GENEVA, Nov 19, (Agencies): At least 106 protestors have been killed in 21 cities in Iran during unrest that broke out over fuel prices rises last week, Amnesty International said on Tuesday.
“The organization believes that the real death toll may be much higher, with some reports suggesting as many as 200 have been killed,” Amnesty said in a statement.
The UN human rights office voiced deep concern on Tuesday at the Iranian security forces’ use of live ammunition against demonstrators and urged authorities to rein in its use of force to disperse protests sparked by a hike in fuel prices. Rupert Colville, UN human rights spokesman, also called on authorities in Iran to restore the internet service cut off since Saturday and uphold the demonstrators’ rights to freedom of expression and peaceful assembly. It had reports that the number killed was in the dozens, he told a Geneva briefing, adding that the extent of casualties was “clearly very serious”. Iran’s Supreme Leader Ayatollah Ali Khamenei on Sunday blamed the turmoil on Iran’s foreign foes, including the United States, and denounced protesters as “thugs”.

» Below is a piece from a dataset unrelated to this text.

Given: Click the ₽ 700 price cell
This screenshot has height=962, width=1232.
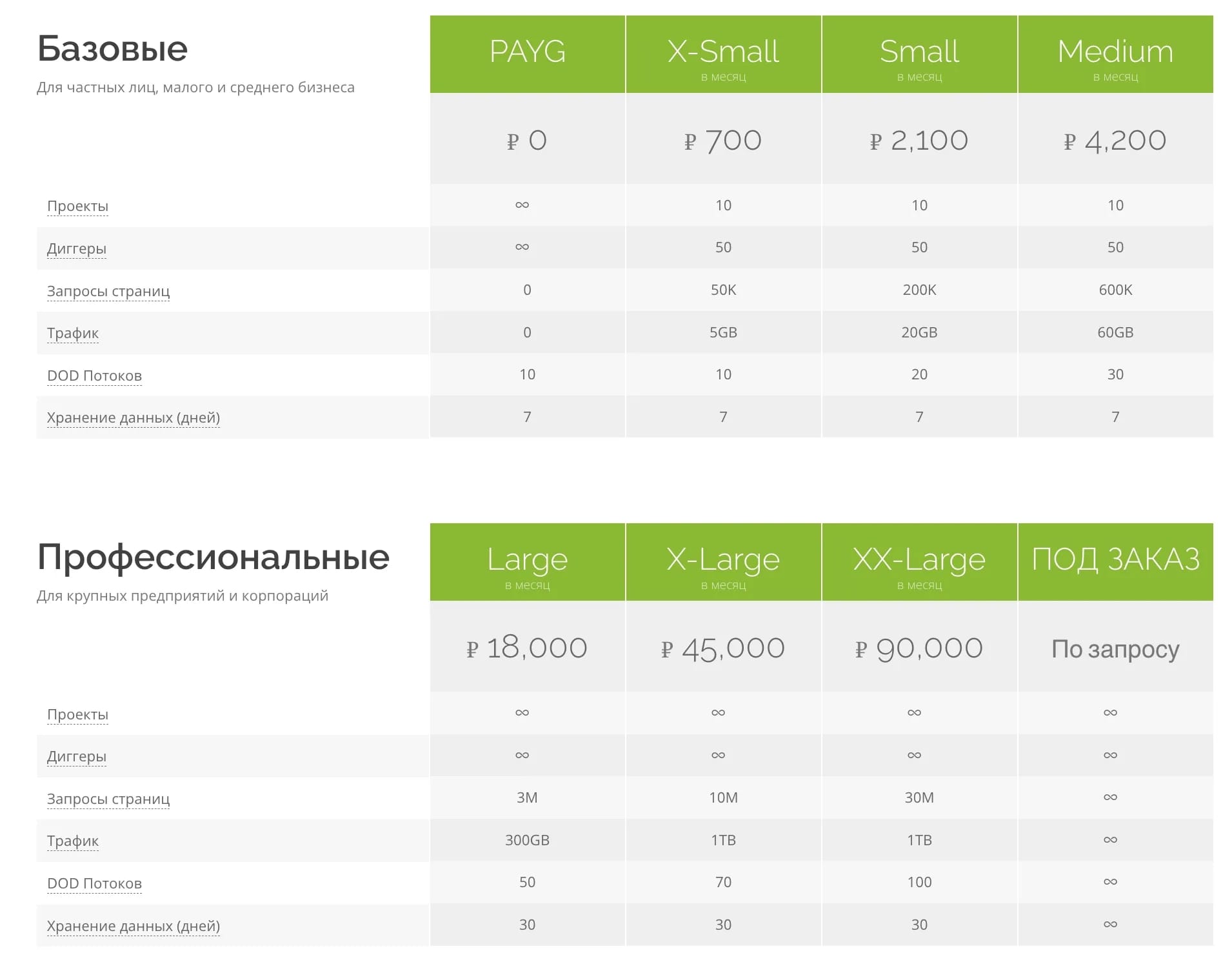Looking at the screenshot, I should click(x=723, y=139).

Hard-liners in Iran threatened violent protesters Tuesday with executions by hanging as sporadic demonstrations still gripped pockets of the country over government-set gasoline prices rising, unrest a United Nations agency fears may have killed “a significant number of people.”

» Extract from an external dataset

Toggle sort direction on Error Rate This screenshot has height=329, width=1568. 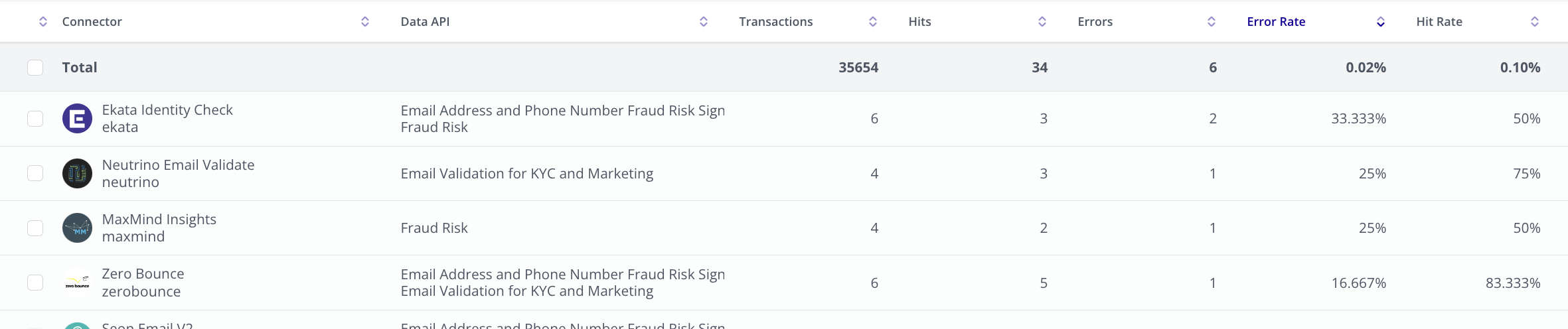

It remains unclear how many people have been arrested, injured or killed in the protests that began Friday and quickly spread across at least 100 cities and towns in Iran. Authorities shut down internet access to the outside world Saturday, an outage that persisted Monday across the nation of 80 million people Officials also haven’t given any public accounting for the overall toll of the violence.

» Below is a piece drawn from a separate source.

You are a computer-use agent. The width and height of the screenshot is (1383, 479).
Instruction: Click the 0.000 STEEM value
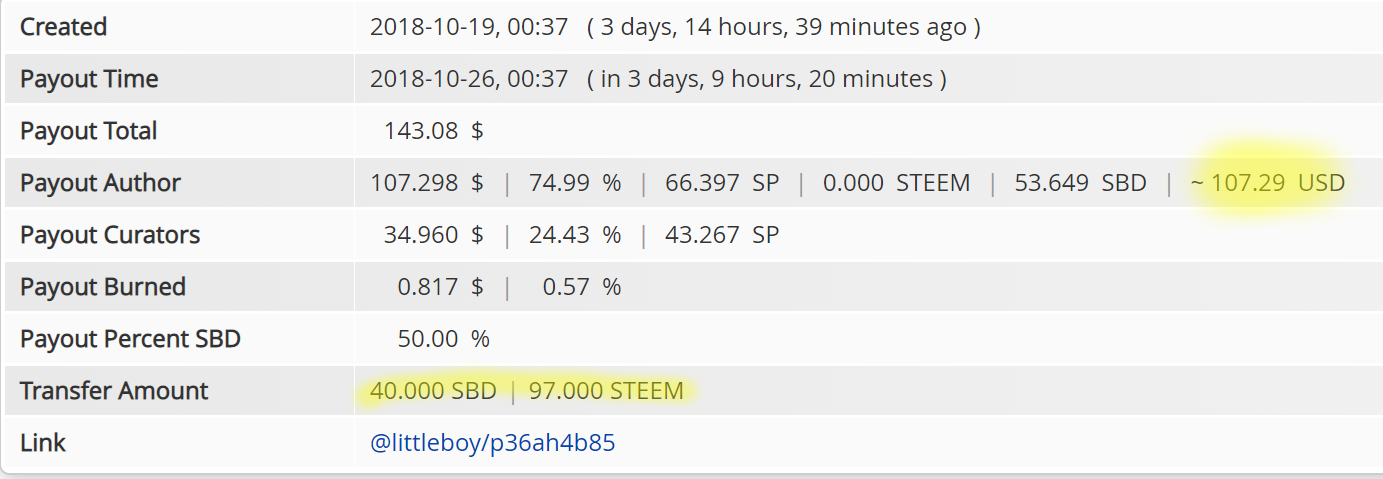pos(896,183)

State media showed video of burned Qurans at one mosque in the suburbs of the capital, Tehran, as well as pro-government rallies. Absent though in the coverage was an acknowledgement of what sparked the demonstrations in the first place.
Gasoline prices rising represents yet another burden on Iranians who have suffered through a painful currency collapse, following President Donald Trump’s unilateral withdrawal of America from Iran’s 2015 nuclear deal with world powers, and the re-imposition of crippling US sanctions. Relatively moderate President Rouhani has promised that the fuel price rise will be used to fund subsidies for low-income families. But the decision has unleashed widespread anger among Iranians. Maryam Kazemi, a 29-year-old accountant in the southern Tehran suburb of Khaniabad, said that the hefty hike in fuel prices was “putting pressure on ordinary people.”
“It was a bad decision at a bad time. The economic situation has long been difficult for people and Rouhani unexpectedly implemented the decision on fuel,” she said. Meanwhile, the UN’s nuclear watchdog says Iran has breached another limit in its 2015 nuclear deal with world powers by stockpiling more heavy water than the accord allowed. The International Atomic Energy Agency said Tuesday that Iran informed it on Nov 16 that it had surpassed the 130 tons (143.3 US tons) allowed by the Joint Comprehensive Plan of Action, or JCPOA. The agency confirmed Nov 17 that Iran’s stockpile had reached 131.5 tons.